Estos son los días en los que si el tiempo pudiera pintarse de colores, luciría tricolor como la bandera que hemos hecho nuestra por adopción. En nuestra niñez experimentamos el contagio de la libertad como un estado de ánimo programado en el calendario oficial de la escuela y entonces caminábamos lo más erguidos que podíamos. Comprábamos banderitas que sujetábamos sintiéndonos invadidos de libertad. Después crecimos y ya no sentimos los vientos de libertad del 15 de septiembre. ¿Es que los años nos han hecho menos patrióticos o nuestra mente se ha vuelto escéptica ante el significado de dichas efemérides? Es posible, pero también es factible que podamos ahora penetrar el sentido de todo con más profundidad que antes y cuestionemos todo.
Hoy no estamos tan seguros, como en la infancia, de estar celebrando el suceso de la independencia de nuestro país como si fuera un hecho pretérito de una magia trascendente y permanente. La independencia mexicana comienzan pero no termina y estamos muy lejos de haber adquirido la libertad para siempre con sólo lograr la autonomía política.
Cuando un país no ha alcanzado el ideal de sus próceres, cuando el pueblo no se mira en sus instituciones como en un espejo limpio, me pregunto si el sentido de hacer caminar a los niños uniformados para rendir homenaje a los héroes es parte del mismo circo que el emperador Augusto regalaba a Roma junto con su pan.
El patriotismo debe ser otra cosa que una memoria veleidosa que prefiere ver en las estatuas del pasado la cifra de su grandeza. Esfuerzo peregrino porque no se crece hacia atrás y las sombras del pasado no acaban por convertirse en las realidades concretas del presente. El patriotismo es actualidad. Esa actualidad del ser que los profesores nos enseñaron. Es dinamismo, es confrontación pacífica, además, inteligente.
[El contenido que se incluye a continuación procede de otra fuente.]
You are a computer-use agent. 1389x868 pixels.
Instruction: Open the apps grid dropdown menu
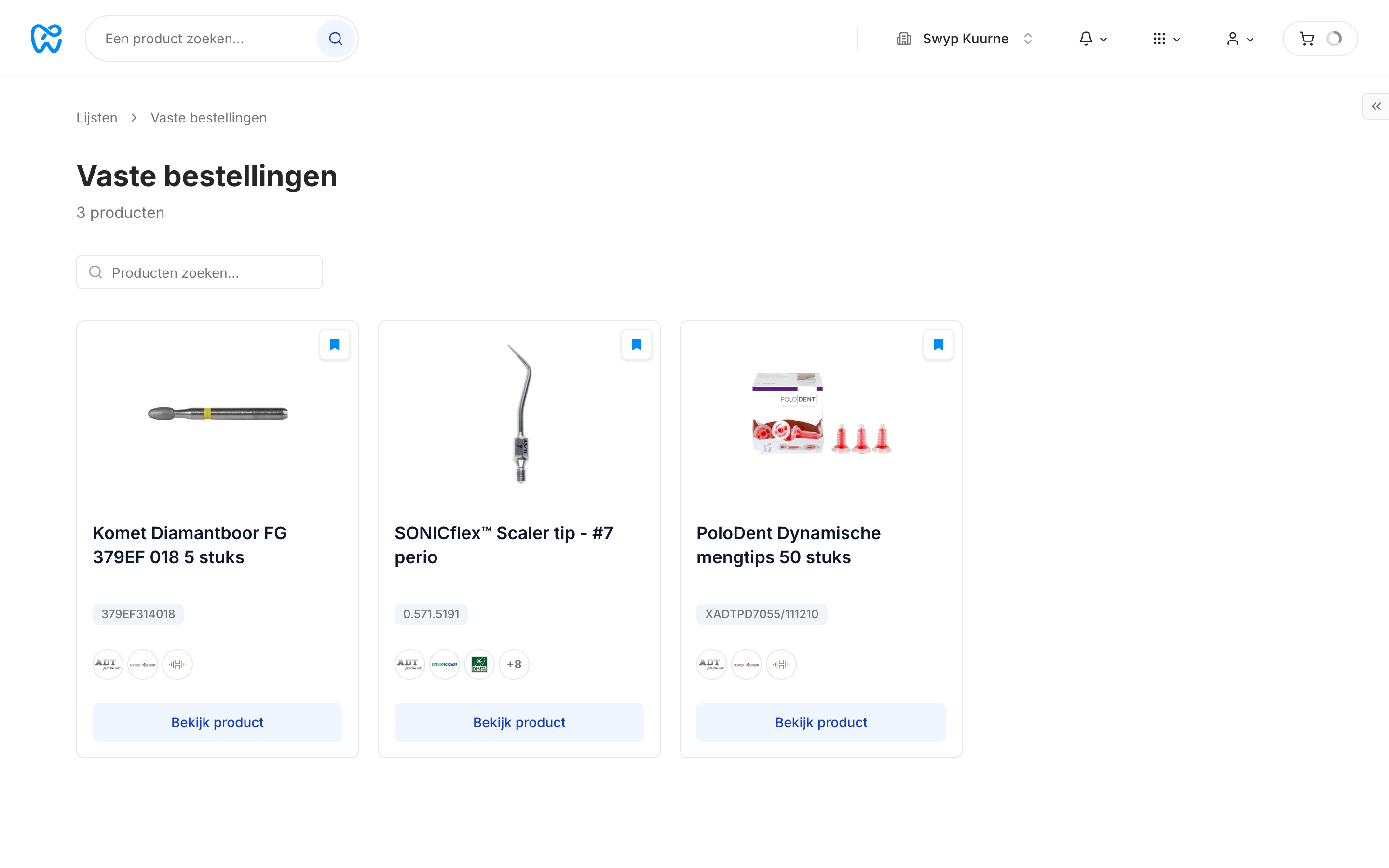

Es sentirse orgulloso de una patria por lo que tiene de uno mismo, de la sangre propia, de la palabra personal, del sudor y la lágrima vertidos en un quehacer cotidiano y rutinario.
No cantemos “mexicanos al grito de guerra” si valoramos la posibilidad de huir a otro país si la realidad de éste es cada vez más incómoda. No saludemos una bandera nacional si afianzamos nuestra seguridad en monedas extranjeras. No repitamos fórmulas donde las palabras “libertad para todos, igualdad ante la ley, justicia sin excepciones” se niegan en cada noticiero ante nuestra atención indiferente.
Fundamos una patria hace mucho tiempo, o quizá lo hicieron otros cuyas efigies adornan monedas y cuyos nombres son hoy calles y parques. Existe un México: ésa es la patria que los niños aprenden a reconocer en la escuela. Pero la otra, la patria verdadera, todavía no hemos acabado de fundarla, todavía no hemos librado la última batalla para ganarla y hacerla nuestra. Todavía no la merecemos y tal vez por eso preferimos cantar el recuerdo de su gestación. En nosotros está la posibilidad de reivindicar ese recuerdo.